Right now, Oklahoma Watch has three full-time editorial employees: Lindley, a reporter, and a broadcast reporter. Jaclyn Cosgrove, formerly of the Sands Spring Leader and a graduate of Oklahoma State University’s journalism program, is the site’s full-time reporter and social media specialist. Tammy Payne has worked for commercial television stations in Oklahoma, Lindley says, and will produce and investigate stories in coordination with Oklahoma Watch’s radio and television partners. The site also has a part time webmaster. Oklahoma Watch publishes stories when they’re ready, perhaps two or three in a given week. Lindley says it’s an enterprise-driven site, not a breaking news site: “We’re not going to cover statehouse or breaking news.”
The site’s biggest and only long-term project so far has been an examination of Oklahoma’s nation-leading rate of female incarceration, all of which can be found here.
“Oklahoma is very unique in how it deals with crime and punishment, even for the area of the country it’s in,” Lindley says, citing a confluence of harsh sentencing laws, for-profit prisons, and the governor’s involvement in every parole decision. Oklahoma women who have been in prison also commit new crimes at a lower rate than female ex-cons elsewhere, which Lindley says suggests that they didn’t need to be incarcerated in the first place.
The project has also uncovered high rates of poverty, abuse, teen pregnancy, and untreated mental illness among convicts. As the reporting has progressed, Lindley says they’ve received tips about rampant prison drug abuse, a robust drugs-for-sex trade, and guards overusing restraints as a means to punish inmates.

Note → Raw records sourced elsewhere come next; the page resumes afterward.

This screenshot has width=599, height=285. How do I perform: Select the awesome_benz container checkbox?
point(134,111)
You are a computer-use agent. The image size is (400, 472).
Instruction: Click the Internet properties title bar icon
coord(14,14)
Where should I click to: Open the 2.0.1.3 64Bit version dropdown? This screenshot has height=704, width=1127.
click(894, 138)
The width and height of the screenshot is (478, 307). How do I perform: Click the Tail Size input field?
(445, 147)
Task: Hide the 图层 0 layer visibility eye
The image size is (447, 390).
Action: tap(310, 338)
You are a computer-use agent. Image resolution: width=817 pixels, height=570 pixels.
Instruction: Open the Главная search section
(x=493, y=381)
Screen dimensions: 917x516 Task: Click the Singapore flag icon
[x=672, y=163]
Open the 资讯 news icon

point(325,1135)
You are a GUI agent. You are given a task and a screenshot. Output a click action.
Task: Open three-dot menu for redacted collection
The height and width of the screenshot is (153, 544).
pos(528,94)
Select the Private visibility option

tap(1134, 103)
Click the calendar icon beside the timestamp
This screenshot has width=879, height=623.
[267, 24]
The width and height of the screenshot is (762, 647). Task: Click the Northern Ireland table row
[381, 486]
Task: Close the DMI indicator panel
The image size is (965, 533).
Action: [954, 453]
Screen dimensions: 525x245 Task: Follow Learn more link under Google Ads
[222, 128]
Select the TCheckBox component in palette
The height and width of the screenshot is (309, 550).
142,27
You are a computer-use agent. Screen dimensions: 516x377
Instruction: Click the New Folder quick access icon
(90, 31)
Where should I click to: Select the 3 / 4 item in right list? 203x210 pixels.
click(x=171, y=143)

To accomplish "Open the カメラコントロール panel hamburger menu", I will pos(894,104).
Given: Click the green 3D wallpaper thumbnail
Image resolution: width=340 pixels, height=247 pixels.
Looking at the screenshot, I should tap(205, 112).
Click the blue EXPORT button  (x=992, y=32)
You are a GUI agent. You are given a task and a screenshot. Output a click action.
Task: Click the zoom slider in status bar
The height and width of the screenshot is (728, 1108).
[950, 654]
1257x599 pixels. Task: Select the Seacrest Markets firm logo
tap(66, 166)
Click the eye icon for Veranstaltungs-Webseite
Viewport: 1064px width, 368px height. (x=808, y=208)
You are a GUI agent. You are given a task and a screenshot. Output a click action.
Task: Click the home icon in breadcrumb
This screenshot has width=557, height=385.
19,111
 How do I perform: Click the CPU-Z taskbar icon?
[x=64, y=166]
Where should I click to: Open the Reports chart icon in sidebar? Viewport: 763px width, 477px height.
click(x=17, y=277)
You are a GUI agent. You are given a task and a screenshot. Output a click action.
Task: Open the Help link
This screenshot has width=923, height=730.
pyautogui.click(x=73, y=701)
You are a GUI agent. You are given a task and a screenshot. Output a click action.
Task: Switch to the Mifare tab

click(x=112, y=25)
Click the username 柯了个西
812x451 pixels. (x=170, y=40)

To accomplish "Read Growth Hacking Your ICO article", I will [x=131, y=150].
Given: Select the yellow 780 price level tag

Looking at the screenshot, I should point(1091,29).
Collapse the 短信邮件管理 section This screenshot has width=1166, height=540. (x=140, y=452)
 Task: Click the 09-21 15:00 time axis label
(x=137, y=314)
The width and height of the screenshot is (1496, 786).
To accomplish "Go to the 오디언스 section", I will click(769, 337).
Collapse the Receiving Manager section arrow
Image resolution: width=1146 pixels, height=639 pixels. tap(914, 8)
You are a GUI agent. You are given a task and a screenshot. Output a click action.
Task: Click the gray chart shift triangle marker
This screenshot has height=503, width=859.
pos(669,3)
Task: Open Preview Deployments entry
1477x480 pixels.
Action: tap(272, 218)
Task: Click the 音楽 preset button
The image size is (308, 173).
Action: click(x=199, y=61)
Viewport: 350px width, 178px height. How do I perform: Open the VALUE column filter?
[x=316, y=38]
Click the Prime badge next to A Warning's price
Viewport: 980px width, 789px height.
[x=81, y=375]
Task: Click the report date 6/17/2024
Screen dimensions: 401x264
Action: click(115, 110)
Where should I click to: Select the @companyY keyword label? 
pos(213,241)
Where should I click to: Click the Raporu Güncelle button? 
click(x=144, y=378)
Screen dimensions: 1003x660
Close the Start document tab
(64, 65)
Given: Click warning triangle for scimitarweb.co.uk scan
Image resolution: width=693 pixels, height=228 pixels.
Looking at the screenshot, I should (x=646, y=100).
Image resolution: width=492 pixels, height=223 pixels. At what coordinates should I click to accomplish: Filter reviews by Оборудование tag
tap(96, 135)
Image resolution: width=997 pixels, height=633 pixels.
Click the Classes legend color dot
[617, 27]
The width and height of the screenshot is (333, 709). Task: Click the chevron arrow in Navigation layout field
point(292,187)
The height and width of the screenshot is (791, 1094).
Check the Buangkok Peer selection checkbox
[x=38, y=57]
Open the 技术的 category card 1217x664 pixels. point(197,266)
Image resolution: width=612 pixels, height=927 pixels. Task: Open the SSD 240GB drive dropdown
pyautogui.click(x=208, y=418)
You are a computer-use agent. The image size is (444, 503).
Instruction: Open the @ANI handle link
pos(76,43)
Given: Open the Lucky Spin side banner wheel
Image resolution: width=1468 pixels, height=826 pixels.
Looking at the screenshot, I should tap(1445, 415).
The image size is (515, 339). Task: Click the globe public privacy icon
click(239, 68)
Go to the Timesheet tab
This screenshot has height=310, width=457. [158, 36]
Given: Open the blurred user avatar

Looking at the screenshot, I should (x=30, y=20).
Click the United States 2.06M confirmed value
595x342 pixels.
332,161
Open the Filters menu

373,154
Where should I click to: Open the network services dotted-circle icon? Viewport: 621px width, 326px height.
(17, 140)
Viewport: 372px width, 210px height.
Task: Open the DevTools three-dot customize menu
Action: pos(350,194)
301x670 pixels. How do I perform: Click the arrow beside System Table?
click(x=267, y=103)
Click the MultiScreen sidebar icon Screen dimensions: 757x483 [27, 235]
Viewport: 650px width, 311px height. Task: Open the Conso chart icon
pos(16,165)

“We’re willing to devote more time to a few projects,” Lindley says. Ideally, he says Oklahoma Watch’s story budget would look like a batting lineup: one on plate, one on deck, and one in the hole. But, he added, the site is still evolving, and may end up publishing more short stories to fill the gaps between major investigations.
The site was founded on a $150,000 grant from the Knight Foundation last fall, a grant matched by the Tulsa Community Foundation. Lindley says the site also received some funding from the Excellence and Ethics in Journalism Foundation in Oklahoma City. The site has a two year business plan and grant funding from the Knight Foundation and the Kaiser Foundation. Lindley said he hopes to augment that funding, possibly adding individual donors and pledge drives, and would like to possibly hire a fundraiser and a database reporter.
Oklahoma Watch draws extra reporting muscle from the Tulsa World and the Oklahoman, which have contributed reporting and database analysis to Oklahoma Watch projects, and from students at Oklahoma State University, University of Oklahoma, and the University of Tulsa. It’s also set to expand into television and radio broadcasting by partnering with existing broadcast stations.
Unusually, some stories have been moved to rural papers even before they’ve been published in the major dailies. Says Lindley: “A lot of the competitive journalism walls have had to come down on this project.”